═══ Records for the exercise

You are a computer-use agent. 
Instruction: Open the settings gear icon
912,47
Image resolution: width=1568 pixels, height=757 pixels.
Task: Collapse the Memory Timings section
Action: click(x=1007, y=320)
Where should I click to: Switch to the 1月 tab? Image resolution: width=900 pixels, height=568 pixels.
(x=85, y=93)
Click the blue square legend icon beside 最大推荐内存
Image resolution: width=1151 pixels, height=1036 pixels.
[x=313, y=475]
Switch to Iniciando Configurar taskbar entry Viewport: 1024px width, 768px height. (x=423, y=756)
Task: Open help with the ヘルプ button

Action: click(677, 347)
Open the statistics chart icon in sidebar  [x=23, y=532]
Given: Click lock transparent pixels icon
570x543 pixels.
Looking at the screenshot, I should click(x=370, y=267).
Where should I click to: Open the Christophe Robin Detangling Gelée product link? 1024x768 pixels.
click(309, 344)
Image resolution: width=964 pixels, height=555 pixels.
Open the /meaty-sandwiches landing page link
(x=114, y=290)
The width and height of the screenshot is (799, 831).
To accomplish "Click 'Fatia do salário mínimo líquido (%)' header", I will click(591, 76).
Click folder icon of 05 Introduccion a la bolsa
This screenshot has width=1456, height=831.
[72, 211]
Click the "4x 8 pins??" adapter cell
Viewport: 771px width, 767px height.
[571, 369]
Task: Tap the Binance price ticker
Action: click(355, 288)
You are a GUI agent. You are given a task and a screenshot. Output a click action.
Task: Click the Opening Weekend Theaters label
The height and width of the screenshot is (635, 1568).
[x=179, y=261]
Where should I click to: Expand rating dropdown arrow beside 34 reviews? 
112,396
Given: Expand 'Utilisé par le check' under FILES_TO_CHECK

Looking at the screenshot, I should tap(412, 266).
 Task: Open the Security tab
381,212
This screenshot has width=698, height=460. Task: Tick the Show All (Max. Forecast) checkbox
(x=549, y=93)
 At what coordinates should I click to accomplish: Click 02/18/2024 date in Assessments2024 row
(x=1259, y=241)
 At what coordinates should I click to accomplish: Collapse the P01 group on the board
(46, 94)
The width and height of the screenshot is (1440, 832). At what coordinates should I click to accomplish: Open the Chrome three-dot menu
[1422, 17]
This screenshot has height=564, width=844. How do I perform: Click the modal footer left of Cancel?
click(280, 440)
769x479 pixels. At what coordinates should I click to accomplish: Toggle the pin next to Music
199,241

══════

**The problem**
Give back all the records exactly as they stand.

**Exercise answer**
You are a computer-use agent. 
Instruction: Open the settings gear icon
912,47
Image resolution: width=1568 pixels, height=757 pixels.
Task: Collapse the Memory Timings section
Action: click(x=1007, y=320)
Where should I click to: Switch to the 1月 tab? Image resolution: width=900 pixels, height=568 pixels.
(x=85, y=93)
Click the blue square legend icon beside 最大推荐内存
Image resolution: width=1151 pixels, height=1036 pixels.
[x=313, y=475]
Switch to Iniciando Configurar taskbar entry Viewport: 1024px width, 768px height. (x=423, y=756)
Task: Open help with the ヘルプ button

Action: click(677, 347)
Open the statistics chart icon in sidebar  [x=23, y=532]
Given: Click lock transparent pixels icon
570x543 pixels.
Looking at the screenshot, I should click(x=370, y=267).
Where should I click to: Open the Christophe Robin Detangling Gelée product link? 1024x768 pixels.
click(309, 344)
Image resolution: width=964 pixels, height=555 pixels.
Open the /meaty-sandwiches landing page link
(x=114, y=290)
The width and height of the screenshot is (799, 831).
To accomplish "Click 'Fatia do salário mínimo líquido (%)' header", I will click(591, 76).
Click folder icon of 05 Introduccion a la bolsa
This screenshot has width=1456, height=831.
[72, 211]
Click the "4x 8 pins??" adapter cell
Viewport: 771px width, 767px height.
[571, 369]
Task: Tap the Binance price ticker
Action: click(355, 288)
You are a GUI agent. You are given a task and a screenshot. Output a click action.
Task: Click the Opening Weekend Theaters label
The height and width of the screenshot is (635, 1568).
[x=179, y=261]
Where should I click to: Expand rating dropdown arrow beside 34 reviews? 
112,396
Given: Expand 'Utilisé par le check' under FILES_TO_CHECK

Looking at the screenshot, I should tap(412, 266).
 Task: Open the Security tab
381,212
This screenshot has width=698, height=460. Task: Tick the Show All (Max. Forecast) checkbox
(x=549, y=93)
 At what coordinates should I click to accomplish: Click 02/18/2024 date in Assessments2024 row
(x=1259, y=241)
 At what coordinates should I click to accomplish: Collapse the P01 group on the board
(46, 94)
The width and height of the screenshot is (1440, 832). At what coordinates should I click to accomplish: Open the Chrome three-dot menu
[1422, 17]
This screenshot has height=564, width=844. How do I perform: Click the modal footer left of Cancel?
click(280, 440)
769x479 pixels. At what coordinates should I click to accomplish: Toggle the pin next to Music
199,241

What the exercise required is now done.